→ **WORK INSTRUCTIONS**:
Reproduce the material below word for word, keeping every line in its original order.

Data taken from a collection

###

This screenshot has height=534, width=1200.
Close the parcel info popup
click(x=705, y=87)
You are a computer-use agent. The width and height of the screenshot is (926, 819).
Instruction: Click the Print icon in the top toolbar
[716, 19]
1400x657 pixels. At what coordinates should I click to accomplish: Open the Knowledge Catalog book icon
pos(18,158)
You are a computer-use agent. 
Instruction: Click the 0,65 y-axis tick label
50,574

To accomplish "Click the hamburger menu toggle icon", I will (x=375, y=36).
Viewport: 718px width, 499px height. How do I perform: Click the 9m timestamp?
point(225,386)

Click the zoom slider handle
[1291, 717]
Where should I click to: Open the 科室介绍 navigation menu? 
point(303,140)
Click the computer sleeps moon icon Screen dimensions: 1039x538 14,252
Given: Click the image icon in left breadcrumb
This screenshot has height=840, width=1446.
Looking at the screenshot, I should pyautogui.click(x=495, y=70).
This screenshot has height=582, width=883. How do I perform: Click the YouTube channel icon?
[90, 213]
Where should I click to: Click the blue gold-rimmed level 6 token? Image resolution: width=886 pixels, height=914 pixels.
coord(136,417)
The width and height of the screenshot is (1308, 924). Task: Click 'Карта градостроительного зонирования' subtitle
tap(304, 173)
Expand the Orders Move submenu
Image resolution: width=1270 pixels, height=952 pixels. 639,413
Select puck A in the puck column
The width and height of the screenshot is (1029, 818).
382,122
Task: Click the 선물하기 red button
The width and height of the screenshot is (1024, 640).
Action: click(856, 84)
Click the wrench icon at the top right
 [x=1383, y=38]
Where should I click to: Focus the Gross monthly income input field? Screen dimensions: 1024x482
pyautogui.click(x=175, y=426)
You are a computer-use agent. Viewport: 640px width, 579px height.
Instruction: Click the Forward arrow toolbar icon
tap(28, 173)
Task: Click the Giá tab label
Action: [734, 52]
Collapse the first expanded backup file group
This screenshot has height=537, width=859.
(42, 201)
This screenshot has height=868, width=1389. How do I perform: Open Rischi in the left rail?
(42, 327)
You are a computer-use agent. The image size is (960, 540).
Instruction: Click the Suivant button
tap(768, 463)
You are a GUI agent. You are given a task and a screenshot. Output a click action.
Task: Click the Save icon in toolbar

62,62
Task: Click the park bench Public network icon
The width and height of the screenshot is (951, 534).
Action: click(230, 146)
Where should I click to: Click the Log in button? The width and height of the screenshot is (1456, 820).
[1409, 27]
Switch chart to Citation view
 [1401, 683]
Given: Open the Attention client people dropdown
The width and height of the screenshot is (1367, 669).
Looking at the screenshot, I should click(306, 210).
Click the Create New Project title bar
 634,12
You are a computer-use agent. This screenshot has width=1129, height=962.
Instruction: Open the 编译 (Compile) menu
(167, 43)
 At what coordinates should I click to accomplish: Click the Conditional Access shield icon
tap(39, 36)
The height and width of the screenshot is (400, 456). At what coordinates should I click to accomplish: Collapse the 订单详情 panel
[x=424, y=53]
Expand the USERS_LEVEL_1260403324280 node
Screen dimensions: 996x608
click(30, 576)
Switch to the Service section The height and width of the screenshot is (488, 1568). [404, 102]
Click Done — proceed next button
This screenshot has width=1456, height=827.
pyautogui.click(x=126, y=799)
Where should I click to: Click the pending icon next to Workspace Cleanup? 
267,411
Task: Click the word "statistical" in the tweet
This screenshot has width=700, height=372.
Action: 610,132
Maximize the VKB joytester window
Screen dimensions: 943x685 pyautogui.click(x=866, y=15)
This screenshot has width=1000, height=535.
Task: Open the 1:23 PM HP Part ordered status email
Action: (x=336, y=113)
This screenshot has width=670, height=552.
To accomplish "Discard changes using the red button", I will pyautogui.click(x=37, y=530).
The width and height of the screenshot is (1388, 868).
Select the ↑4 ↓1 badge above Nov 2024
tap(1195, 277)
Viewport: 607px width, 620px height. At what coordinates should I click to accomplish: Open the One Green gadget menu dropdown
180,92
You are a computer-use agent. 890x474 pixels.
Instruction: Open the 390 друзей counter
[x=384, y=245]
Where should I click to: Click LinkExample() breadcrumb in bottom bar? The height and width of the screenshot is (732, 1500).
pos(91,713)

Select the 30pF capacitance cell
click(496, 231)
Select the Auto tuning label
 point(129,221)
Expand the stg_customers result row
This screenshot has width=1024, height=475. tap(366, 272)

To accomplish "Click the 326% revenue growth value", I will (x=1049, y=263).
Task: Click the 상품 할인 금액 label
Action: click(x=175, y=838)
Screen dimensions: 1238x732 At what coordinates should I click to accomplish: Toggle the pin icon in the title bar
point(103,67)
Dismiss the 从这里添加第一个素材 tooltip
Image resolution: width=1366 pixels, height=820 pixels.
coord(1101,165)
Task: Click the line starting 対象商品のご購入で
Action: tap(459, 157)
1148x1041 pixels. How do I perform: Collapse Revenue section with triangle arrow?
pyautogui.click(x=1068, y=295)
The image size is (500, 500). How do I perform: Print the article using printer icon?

###

→ **IN RESPONSE**:
This screenshot has height=534, width=1200.
Close the parcel info popup
click(x=705, y=87)
You are a computer-use agent. The width and height of the screenshot is (926, 819).
Instruction: Click the Print icon in the top toolbar
[716, 19]
1400x657 pixels. At what coordinates should I click to accomplish: Open the Knowledge Catalog book icon
pos(18,158)
You are a computer-use agent. 
Instruction: Click the 0,65 y-axis tick label
50,574

To accomplish "Click the hamburger menu toggle icon", I will (x=375, y=36).
Viewport: 718px width, 499px height. How do I perform: Click the 9m timestamp?
point(225,386)

Click the zoom slider handle
[1291, 717]
Where should I click to: Open the 科室介绍 navigation menu? 
point(303,140)
Click the computer sleeps moon icon Screen dimensions: 1039x538 14,252
Given: Click the image icon in left breadcrumb
This screenshot has height=840, width=1446.
Looking at the screenshot, I should pyautogui.click(x=495, y=70).
This screenshot has height=582, width=883. How do I perform: Click the YouTube channel icon?
[90, 213]
Where should I click to: Click the blue gold-rimmed level 6 token? Image resolution: width=886 pixels, height=914 pixels.
coord(136,417)
The width and height of the screenshot is (1308, 924). Task: Click 'Карта градостроительного зонирования' subtitle
tap(304, 173)
Expand the Orders Move submenu
Image resolution: width=1270 pixels, height=952 pixels. 639,413
Select puck A in the puck column
The width and height of the screenshot is (1029, 818).
382,122
Task: Click the 선물하기 red button
The width and height of the screenshot is (1024, 640).
Action: click(856, 84)
Click the wrench icon at the top right
 [x=1383, y=38]
Where should I click to: Focus the Gross monthly income input field? Screen dimensions: 1024x482
pyautogui.click(x=175, y=426)
You are a computer-use agent. Viewport: 640px width, 579px height.
Instruction: Click the Forward arrow toolbar icon
tap(28, 173)
Task: Click the Giá tab label
Action: [734, 52]
Collapse the first expanded backup file group
This screenshot has height=537, width=859.
(42, 201)
This screenshot has height=868, width=1389. How do I perform: Open Rischi in the left rail?
(42, 327)
You are a computer-use agent. The image size is (960, 540).
Instruction: Click the Suivant button
tap(768, 463)
You are a GUI agent. You are given a task and a screenshot. Output a click action.
Task: Click the Save icon in toolbar

62,62
Task: Click the park bench Public network icon
The width and height of the screenshot is (951, 534).
Action: click(230, 146)
Where should I click to: Click the Log in button? The width and height of the screenshot is (1456, 820).
[1409, 27]
Switch chart to Citation view
 [1401, 683]
Given: Open the Attention client people dropdown
The width and height of the screenshot is (1367, 669).
Looking at the screenshot, I should click(306, 210).
Click the Create New Project title bar
 634,12
You are a computer-use agent. This screenshot has width=1129, height=962.
Instruction: Open the 编译 (Compile) menu
(167, 43)
 At what coordinates should I click to accomplish: Click the Conditional Access shield icon
tap(39, 36)
The height and width of the screenshot is (400, 456). At what coordinates should I click to accomplish: Collapse the 订单详情 panel
[x=424, y=53]
Expand the USERS_LEVEL_1260403324280 node
Screen dimensions: 996x608
click(30, 576)
Switch to the Service section The height and width of the screenshot is (488, 1568). [404, 102]
Click Done — proceed next button
This screenshot has width=1456, height=827.
pyautogui.click(x=126, y=799)
Where should I click to: Click the pending icon next to Workspace Cleanup? 
267,411
Task: Click the word "statistical" in the tweet
This screenshot has width=700, height=372.
Action: 610,132
Maximize the VKB joytester window
Screen dimensions: 943x685 pyautogui.click(x=866, y=15)
This screenshot has width=1000, height=535.
Task: Open the 1:23 PM HP Part ordered status email
Action: (x=336, y=113)
This screenshot has width=670, height=552.
To accomplish "Discard changes using the red button", I will pyautogui.click(x=37, y=530).
The width and height of the screenshot is (1388, 868).
Select the ↑4 ↓1 badge above Nov 2024
tap(1195, 277)
Viewport: 607px width, 620px height. At what coordinates should I click to accomplish: Open the One Green gadget menu dropdown
180,92
You are a computer-use agent. 890x474 pixels.
Instruction: Open the 390 друзей counter
[x=384, y=245]
Where should I click to: Click LinkExample() breadcrumb in bottom bar? The height and width of the screenshot is (732, 1500).
pos(91,713)

Select the 30pF capacitance cell
click(496, 231)
Select the Auto tuning label
 point(129,221)
Expand the stg_customers result row
This screenshot has width=1024, height=475. tap(366, 272)

To accomplish "Click the 326% revenue growth value", I will (x=1049, y=263).
Task: Click the 상품 할인 금액 label
Action: click(x=175, y=838)
Screen dimensions: 1238x732 At what coordinates should I click to accomplish: Toggle the pin icon in the title bar
point(103,67)
Dismiss the 从这里添加第一个素材 tooltip
Image resolution: width=1366 pixels, height=820 pixels.
coord(1101,165)
Task: Click the line starting 対象商品のご購入で
Action: tap(459, 157)
1148x1041 pixels. How do I perform: Collapse Revenue section with triangle arrow?
pyautogui.click(x=1068, y=295)
The image size is (500, 500). How do I perform: Print the article using printer icon?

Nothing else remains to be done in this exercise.